Regeneration & Restoration
Doing ‘less bad’ is no longer enough, now the focus is on restoring nature with regenerative farming techniques. Regenerative wool, for example, is sourced from sheep which are managed in a traditional manner that actually restores the soil and adds nutrients, instead of damaging the land through grazing. Brands including Eileen Fisher and Allbirds are using regenerative wool, while Kering has plans to regenerate one million hectares of land by 2025 with techniques such as eliminating chemicals, protecting native plants, and improving soil health.
With over 100 billion garments produced each year, there is already more than enough fabric to go around, and brands are beginning to see pre-loved and deadstock fabrics not as waste, but as a resource.

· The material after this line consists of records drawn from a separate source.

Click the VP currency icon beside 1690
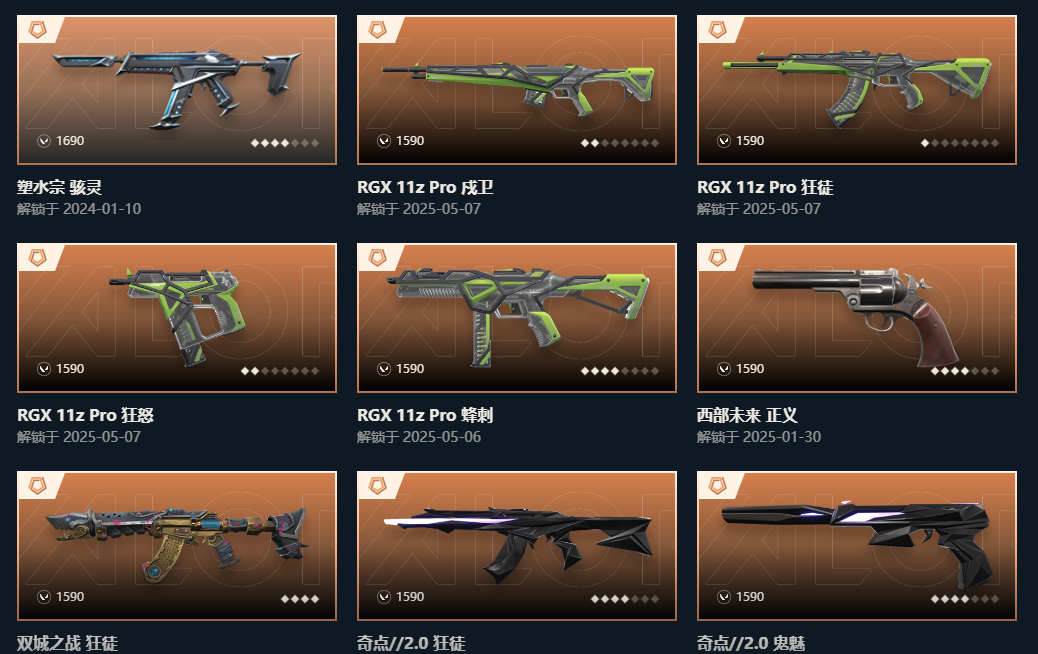pyautogui.click(x=44, y=141)
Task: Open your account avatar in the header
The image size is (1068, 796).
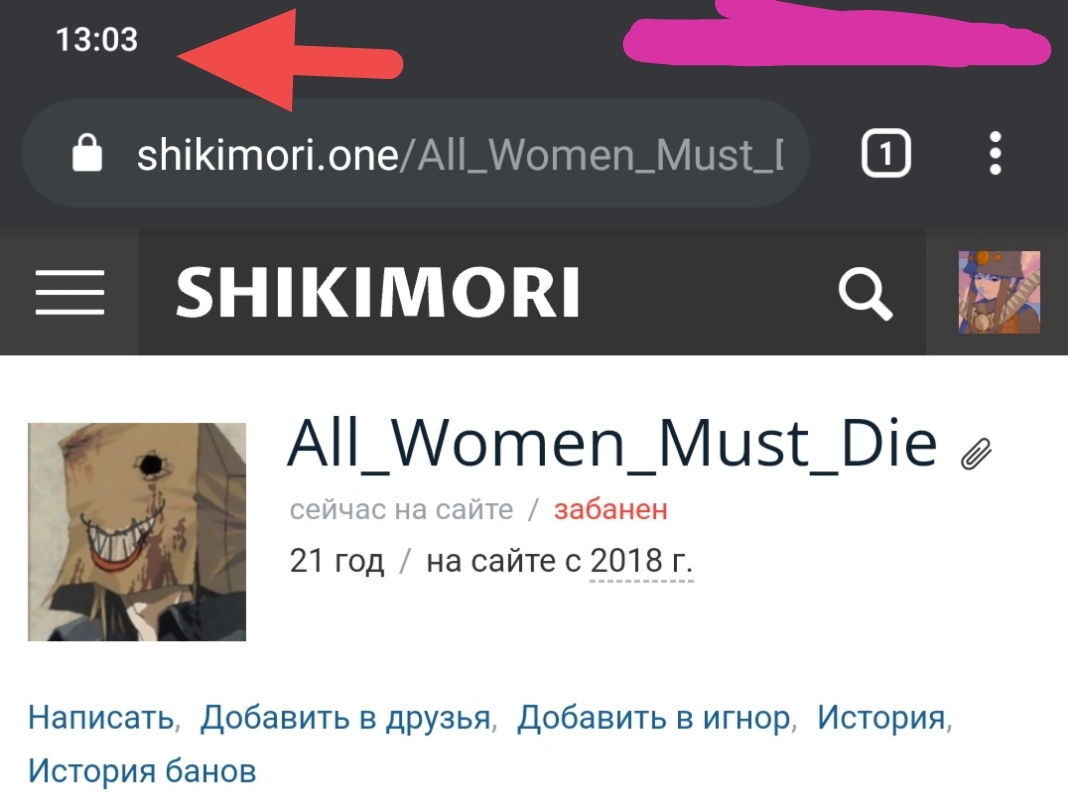Action: (999, 292)
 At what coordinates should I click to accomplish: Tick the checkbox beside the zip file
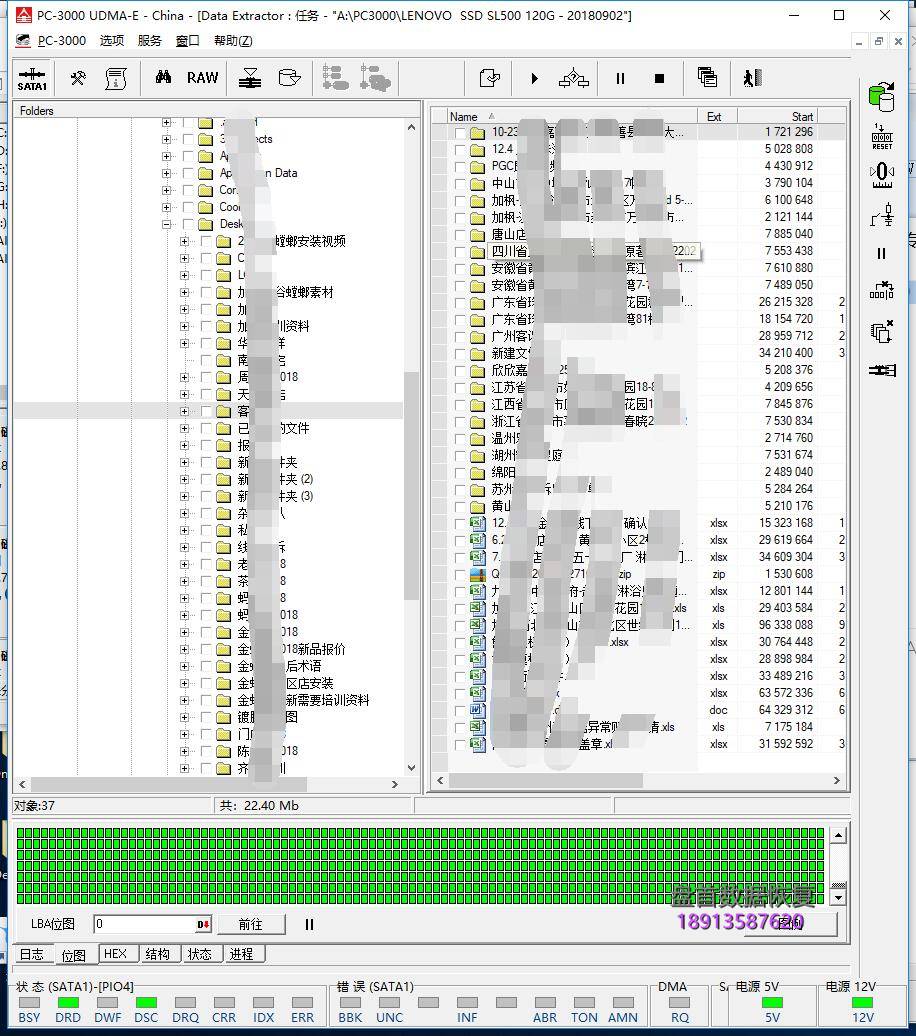[x=461, y=574]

Take Stella McCartney’s dresses made from leftover lace offcuts as a prime example of zero waste design, or get inspired by Collina Strada who has used textiles from Kantamanto market, Ghana – where western clothes are dumped by the tonne – to create a capsule collection. The practice has been around for a few seasons but as blankets, parachutes, and old season offcuts become the fabrics of choice, it looks like it’s here to stay.

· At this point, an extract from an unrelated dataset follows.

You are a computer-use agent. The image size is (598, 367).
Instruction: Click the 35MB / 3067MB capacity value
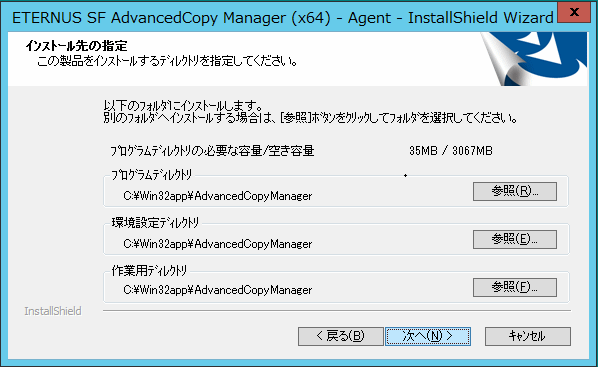451,151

After years of lightning-fast production, fashion is beginning to revisit the beauty of traditional skills passed down through generations. Crochet, patchwork, weaving, batik, hand sewing, and other such artisanal skills are front and centre for brands like Stelar, Mia Papa, and Bamboleira. Invested in sustaining unique skills from around the world, brands are bringing time-honoured skills worth waiting for into the future.
Into the Metaverse
The next step for digital fashion? The metaverse. Instead of buying clothes for one occasion or even one photograph, we can now satisfy our desire for newness by dressing our digital selves up in the metaverse. JW Anderson, for instance, minted the iconic patchwork cardigan worn by Harry Styles as an NFT, ready for someone to snap up and wear in their favourite virtual world. Caution is needed because NFTs can be very energy-intensive depending on their platform, but creating digital clothes for the metaverse – and for social media content - may have the potential to reduce the demand for single-use outfits.